Léon Frederic délaisse ici ses sujets inspirés de la vie paysanne vécue à Nafraiture pour
retourner vers la représentation de la vie miséreuse des ouvriers. Le peintre choisit ici trois jeunes
enfants comme modèles. Leurs noms ont d’ailleurs été indiqués par l’artiste dans le tableau. Il
s’agirait de trois enfants prénommés Florent, Justine et Joseph, trois enfants de Bernard Scié, le
célèbre marchand de craie. Frederic était à cette époque encore proche de la famille Scié puisque
l’artiste peint en 1887 le portrait du père de famille. De plus, l’intérieur légèrement mansardé aux
murs bleutés sur lequel se détachent les trois figures n’est pas s’en rappeler l’oeuvre La Mansarde du
marchand de craie dans laquelle Frederic a peint la famille chez eux dans leur quotidien. La volonté
de l’artiste réside dans le souci de vraisemblance et de vérité qui se dégage de cette scène. Frederic
reste obsédé par le rendu fidèle des physionomies procédant d’un réalisme sans fard. L’atmosphère
de l’oeuvre est troublante. L’intérieur modeste de cette famille d’ouvrier et les regards vagues des
enfants renforcent le malaise du spectateur face à la condition défavorisée de ces nécessiteux. L’artiste
manifeste une nouvelle fois une véritable empathie face à la misère humaine et aux conséquences du
paupérisme touchant les grandes villes industrielles.

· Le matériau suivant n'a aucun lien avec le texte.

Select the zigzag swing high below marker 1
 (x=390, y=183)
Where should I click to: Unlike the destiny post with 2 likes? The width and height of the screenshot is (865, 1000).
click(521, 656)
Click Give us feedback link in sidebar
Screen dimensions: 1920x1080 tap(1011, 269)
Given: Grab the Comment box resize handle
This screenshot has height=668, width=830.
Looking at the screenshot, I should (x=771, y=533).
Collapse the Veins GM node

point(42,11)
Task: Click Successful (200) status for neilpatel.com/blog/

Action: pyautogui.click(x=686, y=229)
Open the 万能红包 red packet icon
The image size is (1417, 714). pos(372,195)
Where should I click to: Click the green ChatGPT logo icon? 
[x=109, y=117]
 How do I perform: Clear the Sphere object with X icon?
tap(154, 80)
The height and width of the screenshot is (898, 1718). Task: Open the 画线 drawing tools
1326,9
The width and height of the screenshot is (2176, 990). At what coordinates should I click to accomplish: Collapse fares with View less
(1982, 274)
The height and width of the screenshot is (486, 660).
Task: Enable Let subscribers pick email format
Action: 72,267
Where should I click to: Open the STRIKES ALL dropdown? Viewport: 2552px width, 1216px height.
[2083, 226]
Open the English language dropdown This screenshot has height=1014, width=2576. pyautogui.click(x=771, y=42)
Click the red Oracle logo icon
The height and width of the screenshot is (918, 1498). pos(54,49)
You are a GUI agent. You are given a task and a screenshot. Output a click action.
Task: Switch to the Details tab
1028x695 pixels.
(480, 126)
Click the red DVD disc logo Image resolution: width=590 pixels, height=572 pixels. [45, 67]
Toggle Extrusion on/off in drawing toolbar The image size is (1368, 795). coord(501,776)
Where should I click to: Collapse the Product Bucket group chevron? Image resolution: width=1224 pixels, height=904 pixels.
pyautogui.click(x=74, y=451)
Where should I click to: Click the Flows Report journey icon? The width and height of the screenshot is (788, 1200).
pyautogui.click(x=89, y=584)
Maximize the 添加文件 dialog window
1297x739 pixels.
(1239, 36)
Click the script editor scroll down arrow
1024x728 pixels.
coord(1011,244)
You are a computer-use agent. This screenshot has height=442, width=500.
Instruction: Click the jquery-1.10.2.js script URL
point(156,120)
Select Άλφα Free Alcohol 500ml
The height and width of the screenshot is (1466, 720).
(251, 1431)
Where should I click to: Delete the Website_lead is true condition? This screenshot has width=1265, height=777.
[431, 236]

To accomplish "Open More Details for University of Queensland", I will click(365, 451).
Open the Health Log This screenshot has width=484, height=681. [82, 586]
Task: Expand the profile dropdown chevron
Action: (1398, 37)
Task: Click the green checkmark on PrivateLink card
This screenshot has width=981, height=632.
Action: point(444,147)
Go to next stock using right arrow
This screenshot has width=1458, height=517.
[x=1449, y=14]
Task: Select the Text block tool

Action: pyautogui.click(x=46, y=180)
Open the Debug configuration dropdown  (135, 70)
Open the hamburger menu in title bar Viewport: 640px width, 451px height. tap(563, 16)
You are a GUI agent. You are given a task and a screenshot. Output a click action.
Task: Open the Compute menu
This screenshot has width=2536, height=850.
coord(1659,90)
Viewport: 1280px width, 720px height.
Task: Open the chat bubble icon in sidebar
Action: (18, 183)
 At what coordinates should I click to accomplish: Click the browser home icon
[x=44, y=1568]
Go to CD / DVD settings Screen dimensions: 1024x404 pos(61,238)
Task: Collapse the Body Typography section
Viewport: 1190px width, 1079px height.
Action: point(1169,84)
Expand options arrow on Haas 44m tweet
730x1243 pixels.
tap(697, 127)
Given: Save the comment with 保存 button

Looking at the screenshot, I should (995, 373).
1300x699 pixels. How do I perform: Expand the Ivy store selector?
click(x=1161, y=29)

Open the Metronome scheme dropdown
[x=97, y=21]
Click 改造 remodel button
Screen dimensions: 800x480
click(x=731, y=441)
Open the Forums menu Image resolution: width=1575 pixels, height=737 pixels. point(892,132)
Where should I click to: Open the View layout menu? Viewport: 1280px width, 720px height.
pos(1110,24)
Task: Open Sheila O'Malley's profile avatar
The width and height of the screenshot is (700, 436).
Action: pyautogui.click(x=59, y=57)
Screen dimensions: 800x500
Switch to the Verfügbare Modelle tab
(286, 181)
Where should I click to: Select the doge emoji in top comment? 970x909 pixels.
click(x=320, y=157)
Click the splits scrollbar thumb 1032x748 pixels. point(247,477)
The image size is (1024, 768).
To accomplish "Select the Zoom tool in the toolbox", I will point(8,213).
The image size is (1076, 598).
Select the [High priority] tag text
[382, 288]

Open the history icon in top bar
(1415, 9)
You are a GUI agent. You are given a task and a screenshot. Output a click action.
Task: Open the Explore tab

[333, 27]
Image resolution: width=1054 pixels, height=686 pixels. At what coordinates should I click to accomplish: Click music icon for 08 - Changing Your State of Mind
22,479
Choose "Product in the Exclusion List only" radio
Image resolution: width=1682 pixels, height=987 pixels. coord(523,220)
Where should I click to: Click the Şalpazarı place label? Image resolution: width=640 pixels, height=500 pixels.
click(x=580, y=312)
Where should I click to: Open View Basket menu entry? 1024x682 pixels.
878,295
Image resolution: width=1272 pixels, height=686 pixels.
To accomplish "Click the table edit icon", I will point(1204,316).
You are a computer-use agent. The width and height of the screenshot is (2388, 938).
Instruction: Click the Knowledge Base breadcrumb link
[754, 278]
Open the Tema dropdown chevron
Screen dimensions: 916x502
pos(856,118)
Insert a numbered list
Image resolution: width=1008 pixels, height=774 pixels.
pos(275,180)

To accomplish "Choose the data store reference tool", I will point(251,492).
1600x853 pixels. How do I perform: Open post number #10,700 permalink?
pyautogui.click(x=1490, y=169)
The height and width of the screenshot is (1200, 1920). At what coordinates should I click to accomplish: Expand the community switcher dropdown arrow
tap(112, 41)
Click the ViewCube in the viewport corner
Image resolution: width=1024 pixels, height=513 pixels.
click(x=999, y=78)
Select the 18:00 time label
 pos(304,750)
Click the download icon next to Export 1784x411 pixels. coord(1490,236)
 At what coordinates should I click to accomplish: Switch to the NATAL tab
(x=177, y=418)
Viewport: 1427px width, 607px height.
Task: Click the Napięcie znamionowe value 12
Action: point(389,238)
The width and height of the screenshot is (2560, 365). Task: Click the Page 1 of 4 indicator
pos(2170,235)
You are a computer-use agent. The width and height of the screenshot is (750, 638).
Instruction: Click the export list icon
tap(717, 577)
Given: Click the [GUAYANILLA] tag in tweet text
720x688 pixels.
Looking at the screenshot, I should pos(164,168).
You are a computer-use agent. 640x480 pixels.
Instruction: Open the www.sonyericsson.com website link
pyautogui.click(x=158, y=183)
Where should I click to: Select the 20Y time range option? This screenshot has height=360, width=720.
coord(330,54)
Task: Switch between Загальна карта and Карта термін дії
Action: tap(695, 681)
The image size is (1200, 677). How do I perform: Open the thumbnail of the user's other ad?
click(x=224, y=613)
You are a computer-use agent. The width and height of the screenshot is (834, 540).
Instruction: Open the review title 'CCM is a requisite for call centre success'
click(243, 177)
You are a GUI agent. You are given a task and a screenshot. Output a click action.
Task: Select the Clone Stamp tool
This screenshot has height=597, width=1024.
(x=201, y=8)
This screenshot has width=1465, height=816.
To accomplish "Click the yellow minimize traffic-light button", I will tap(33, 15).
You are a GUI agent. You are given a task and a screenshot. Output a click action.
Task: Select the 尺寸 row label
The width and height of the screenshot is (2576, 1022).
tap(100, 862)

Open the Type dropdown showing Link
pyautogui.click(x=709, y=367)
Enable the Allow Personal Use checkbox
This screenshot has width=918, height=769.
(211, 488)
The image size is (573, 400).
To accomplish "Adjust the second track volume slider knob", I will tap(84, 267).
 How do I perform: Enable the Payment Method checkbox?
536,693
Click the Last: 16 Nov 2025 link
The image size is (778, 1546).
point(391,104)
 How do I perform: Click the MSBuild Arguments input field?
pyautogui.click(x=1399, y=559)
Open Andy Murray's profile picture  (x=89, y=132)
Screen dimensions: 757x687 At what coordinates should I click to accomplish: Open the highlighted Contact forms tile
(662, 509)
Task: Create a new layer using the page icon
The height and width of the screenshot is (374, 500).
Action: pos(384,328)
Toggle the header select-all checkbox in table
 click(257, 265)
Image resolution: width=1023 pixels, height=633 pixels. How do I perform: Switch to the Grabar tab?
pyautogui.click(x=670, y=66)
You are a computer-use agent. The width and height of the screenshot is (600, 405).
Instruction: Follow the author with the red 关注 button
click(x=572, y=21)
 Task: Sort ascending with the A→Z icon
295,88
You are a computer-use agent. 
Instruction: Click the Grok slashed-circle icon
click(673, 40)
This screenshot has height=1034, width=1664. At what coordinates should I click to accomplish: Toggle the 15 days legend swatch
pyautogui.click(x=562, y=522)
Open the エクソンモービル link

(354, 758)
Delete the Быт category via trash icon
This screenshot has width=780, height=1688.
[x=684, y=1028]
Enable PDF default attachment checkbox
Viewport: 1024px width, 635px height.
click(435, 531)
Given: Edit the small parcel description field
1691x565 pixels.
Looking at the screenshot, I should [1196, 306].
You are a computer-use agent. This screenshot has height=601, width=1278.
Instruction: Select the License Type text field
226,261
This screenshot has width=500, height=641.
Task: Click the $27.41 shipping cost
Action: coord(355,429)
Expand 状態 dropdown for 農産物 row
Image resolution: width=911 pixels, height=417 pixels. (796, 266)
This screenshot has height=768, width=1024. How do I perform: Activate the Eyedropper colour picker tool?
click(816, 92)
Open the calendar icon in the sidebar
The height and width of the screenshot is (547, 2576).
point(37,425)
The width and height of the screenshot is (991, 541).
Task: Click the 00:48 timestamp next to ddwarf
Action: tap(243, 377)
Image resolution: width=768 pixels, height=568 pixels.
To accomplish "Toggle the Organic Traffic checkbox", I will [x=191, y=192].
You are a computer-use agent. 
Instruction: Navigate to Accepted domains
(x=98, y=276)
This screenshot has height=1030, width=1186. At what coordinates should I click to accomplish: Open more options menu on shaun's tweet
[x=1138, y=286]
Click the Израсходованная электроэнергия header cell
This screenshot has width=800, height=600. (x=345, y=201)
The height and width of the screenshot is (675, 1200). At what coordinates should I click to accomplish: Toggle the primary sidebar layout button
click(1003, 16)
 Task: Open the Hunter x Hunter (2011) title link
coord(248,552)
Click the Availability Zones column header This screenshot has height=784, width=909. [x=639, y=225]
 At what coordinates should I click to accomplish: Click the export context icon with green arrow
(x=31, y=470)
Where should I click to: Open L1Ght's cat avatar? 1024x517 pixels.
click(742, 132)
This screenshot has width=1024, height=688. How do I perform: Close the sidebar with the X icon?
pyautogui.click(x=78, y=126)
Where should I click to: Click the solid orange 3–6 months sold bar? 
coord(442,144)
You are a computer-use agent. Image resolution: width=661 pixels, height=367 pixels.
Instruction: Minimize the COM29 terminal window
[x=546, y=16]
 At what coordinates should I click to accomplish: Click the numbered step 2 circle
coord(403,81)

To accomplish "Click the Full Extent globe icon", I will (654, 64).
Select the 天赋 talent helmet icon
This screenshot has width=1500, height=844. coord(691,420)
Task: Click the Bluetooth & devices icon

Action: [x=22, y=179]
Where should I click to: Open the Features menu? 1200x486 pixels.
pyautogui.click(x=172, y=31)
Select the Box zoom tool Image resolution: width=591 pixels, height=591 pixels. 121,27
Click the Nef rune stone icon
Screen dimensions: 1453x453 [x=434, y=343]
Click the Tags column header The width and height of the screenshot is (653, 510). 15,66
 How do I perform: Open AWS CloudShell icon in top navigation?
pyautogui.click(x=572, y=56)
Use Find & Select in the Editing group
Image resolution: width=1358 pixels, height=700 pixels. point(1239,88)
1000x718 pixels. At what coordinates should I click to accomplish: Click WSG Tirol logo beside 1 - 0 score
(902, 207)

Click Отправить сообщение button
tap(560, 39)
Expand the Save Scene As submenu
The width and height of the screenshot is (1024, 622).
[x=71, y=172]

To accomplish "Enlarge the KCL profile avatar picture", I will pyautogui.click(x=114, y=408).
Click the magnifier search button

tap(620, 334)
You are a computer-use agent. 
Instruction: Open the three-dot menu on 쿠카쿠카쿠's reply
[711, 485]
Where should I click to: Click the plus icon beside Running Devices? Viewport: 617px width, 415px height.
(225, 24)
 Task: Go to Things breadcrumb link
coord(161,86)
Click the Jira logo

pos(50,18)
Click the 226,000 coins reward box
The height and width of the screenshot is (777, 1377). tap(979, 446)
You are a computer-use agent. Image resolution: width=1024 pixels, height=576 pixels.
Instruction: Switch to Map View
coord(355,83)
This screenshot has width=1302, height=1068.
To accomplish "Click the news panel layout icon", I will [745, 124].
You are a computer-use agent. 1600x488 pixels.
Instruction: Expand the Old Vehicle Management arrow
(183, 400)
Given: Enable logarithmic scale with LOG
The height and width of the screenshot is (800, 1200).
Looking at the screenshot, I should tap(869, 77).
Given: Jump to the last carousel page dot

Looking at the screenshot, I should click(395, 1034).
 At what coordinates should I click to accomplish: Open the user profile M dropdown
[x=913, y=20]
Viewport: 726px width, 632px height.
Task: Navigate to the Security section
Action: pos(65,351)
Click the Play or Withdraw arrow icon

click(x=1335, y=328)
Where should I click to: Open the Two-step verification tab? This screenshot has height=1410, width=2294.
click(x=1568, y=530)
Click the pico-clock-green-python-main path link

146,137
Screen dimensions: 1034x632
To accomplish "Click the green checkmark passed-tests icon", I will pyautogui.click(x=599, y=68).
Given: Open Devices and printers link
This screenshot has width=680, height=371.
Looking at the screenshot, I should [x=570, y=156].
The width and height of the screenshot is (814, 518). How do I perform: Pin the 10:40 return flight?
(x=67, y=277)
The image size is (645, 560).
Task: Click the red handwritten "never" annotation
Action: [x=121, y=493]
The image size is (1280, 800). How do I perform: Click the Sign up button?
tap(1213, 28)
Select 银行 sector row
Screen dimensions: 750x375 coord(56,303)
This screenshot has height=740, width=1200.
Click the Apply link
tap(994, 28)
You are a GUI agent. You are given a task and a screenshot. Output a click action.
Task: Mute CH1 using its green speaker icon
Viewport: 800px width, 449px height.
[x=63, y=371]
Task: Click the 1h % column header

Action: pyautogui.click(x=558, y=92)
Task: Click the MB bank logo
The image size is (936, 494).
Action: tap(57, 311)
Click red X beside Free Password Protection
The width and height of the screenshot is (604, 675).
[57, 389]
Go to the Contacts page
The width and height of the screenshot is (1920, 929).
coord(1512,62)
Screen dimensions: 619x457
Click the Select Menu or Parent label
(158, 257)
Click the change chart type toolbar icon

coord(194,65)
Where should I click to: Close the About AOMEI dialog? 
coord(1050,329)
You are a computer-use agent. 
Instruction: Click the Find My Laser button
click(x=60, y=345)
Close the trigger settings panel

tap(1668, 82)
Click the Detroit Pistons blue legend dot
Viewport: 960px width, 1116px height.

Exposée pour la première fois au XIIIe Salon du Cercle littéraire et artistique de Bruxelles
dont le niveau était d’après le critique de L’Art moderne très en deçà des attentes modernistes, Trois
Enfants d’ouvrier apparait comme l’oeuvre la plus digne d’intérêt, même si l’observateur regrette «
une peinture noire, fumeuse et triste, commune d’aspect, dans laquelle se confine le jeune artiste, et
malgré tout attirante2. » Le tableau s’accordait alors avec la théorisation de l’art social élaborée par
Edmond Picard au sein même de la revue depuis le début des années 1880.